**TASKS AND EXERCISES:**
A – Decide whether each statement (i)–(iii) agrees with the software architecture text below, answering yes or no and quoting the words from the text that decide it.
(i) Wizards launched Magic Arena with every game format from MTGO.
(ii) The media software teams used React but did not use client-side routing.
(iii) The text says these architectures are usually applied by the book.
B – Answer these questions from the software architecture text below.
(i) How long a history does Magic have?
(ii) Which law did Wizards use to their advantage?
(iii) What did media software teams still use React as?
C – Pick up the software architecture text below after its last sentence and continue it.

**TEXT PROVIDED:**
----

Magic is a game with a 30-year history, rules too complex for AI to play, and more interactions and edge cases than you can think of.
So Wizards (intentionally or not) used Gall’s Law to their advantage.
When they decided to modernize their digital experience, they didn’t pull the trigger on a big bang rewrite that needed to achieve feature parity with their older platform.
They started Magic Arena with a single game format that only had the most recent cards and left the older ones in MTGO.
That meant less complexity to handle, fewer edge cases, but still a working product.
Eight years later, they still don’t have all their formats in the new platform, and it will probably take them eight more years until they do. But they have a profitable game that’s making their playerbase happy.
I Can’t Say “Context” Enough
Companies that adopt microservices from day one think they’re also adopting the hard learned lessons from the past, but by skipping a service-based architecture first, they don’t take into account the evolution of the company itself.
These architectures are never applied “by the book”.
Every organization ends up developing its own flavor based on its history, its constraints, and the scars it has collected along the way.
I saw a great example of this during my time in the media industry.
Software teams in media rarely use single-page applications for their user-facing products. They still used React as a templating engine and a way to add interactivity to a page, but they didn’t take advantage of client-side routing.
“Surely, these people don’t know what they’re doing. I need to show them the way.”
I struggled working with that architecture because everything in me told me it was wrong.

----

**DATASET EXTRACT:**
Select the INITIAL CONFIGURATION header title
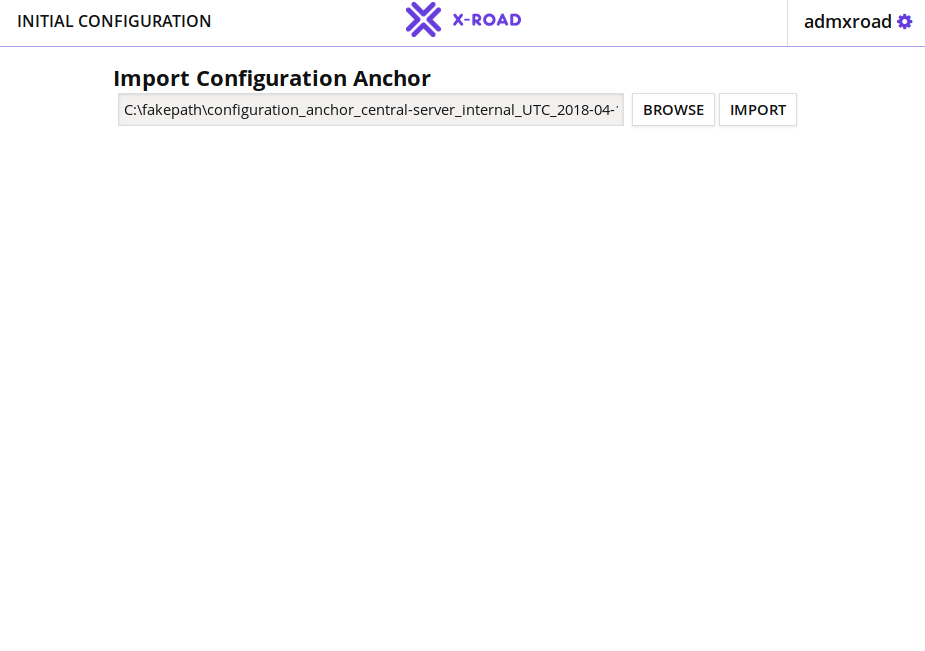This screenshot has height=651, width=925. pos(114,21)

----

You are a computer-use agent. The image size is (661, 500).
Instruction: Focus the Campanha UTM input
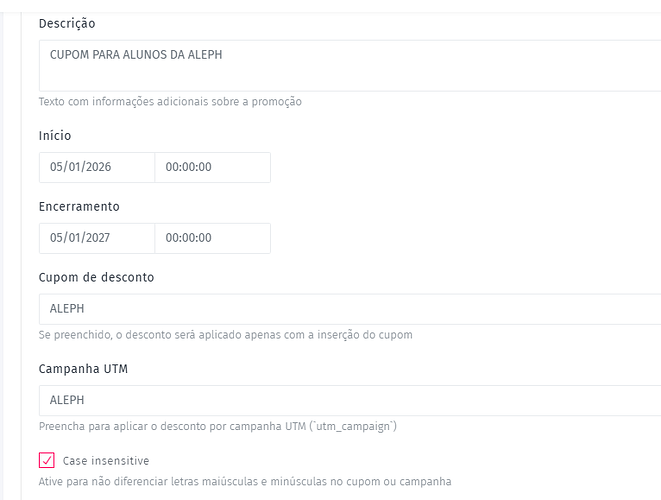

----

**RESULTS OF THE TASKS:**
A –
(i) No: "They started Magic Arena with a single game format that only had the most recent cards and left the older ones in MTGO."
(ii) Yes: "They still used React as a templating engine and a way to add interactivity to a page, but they didn’t take advantage of client-side routing."
(iii) No: "These architectures are never applied “by the book”."

B –
(i) 30 years.
(ii) Gall’s Law.
(iii) A templating engine and a way to add interactivity to a page.

C –
It took me a while to figure out that:
Users browse websites atomically
Caching and scaling benefits far outweigh those of client-side routing
Pages have limited interactivity
People knew what they were doing. Their ideas didn’t come out of thin air. I just didn’t have the context to understand them. I had a knee-jerk reaction, I didn’t like the architecture, I questioned it, I proposed alternatives, and put the occasional rewrite that I could do in a month on the table.
But after some time in the domain, things clicked.
I understood the business, the constraints, the history, and the “why” behind the “how”. This project worked because its architecture didn’t appear in the tech lead’s dream one night - it was based on its simpler predecessors.
MVPs Are Misunderstood
You have to pick a starting point, though, or you’d have to build yourself a computer first in order not to miss an evolutionary step.
This is where the concept of the MVP comes in, a largely misunderstood idea in large companies.
The “minimum viable product” is a startup’s way to validate whether an idea has legs before they go all out to build it. Many corporations adopted the name, but only went as far as using it for the first version of their product without applying the philosophy behind it.
The MVP can be used as a starting point for this evolutionary process. What’s the smallest scope that allows you to start the learning process?
For Wizards of the Coast, this meant the smallest game format. For Canada’s payroll system, it could’ve been a single city. For your company, it’s something entirely different.
Breadcrumbs for Future Engineers
Documentation goes a long way to help people understand this evolutionary context and not reinvent the wheel, but when people hear that, the Confluence logo pops up in their mind, and they get an allergic reaction.
Documentation doesn’t mean long, boring writing that people need to summarize with an LLM.
All you need is a Markdown file in a repository.
You can write it in the README, that’s good too. Just find a place where you can leave breadcrumbs that people can follow. Don’t enforce a format, don’t create a dogma around it - write things down in an obvious place.
Each doc should answer three questions. Who? When? Why?
That’s all you need.
Imagine that you’re providing the backstory so that when a future colleague of yours stumbles on your work many years later, they can understand what you were on about. Otherwise, they’ll have many of the questions I did when I first started reading about philosophy.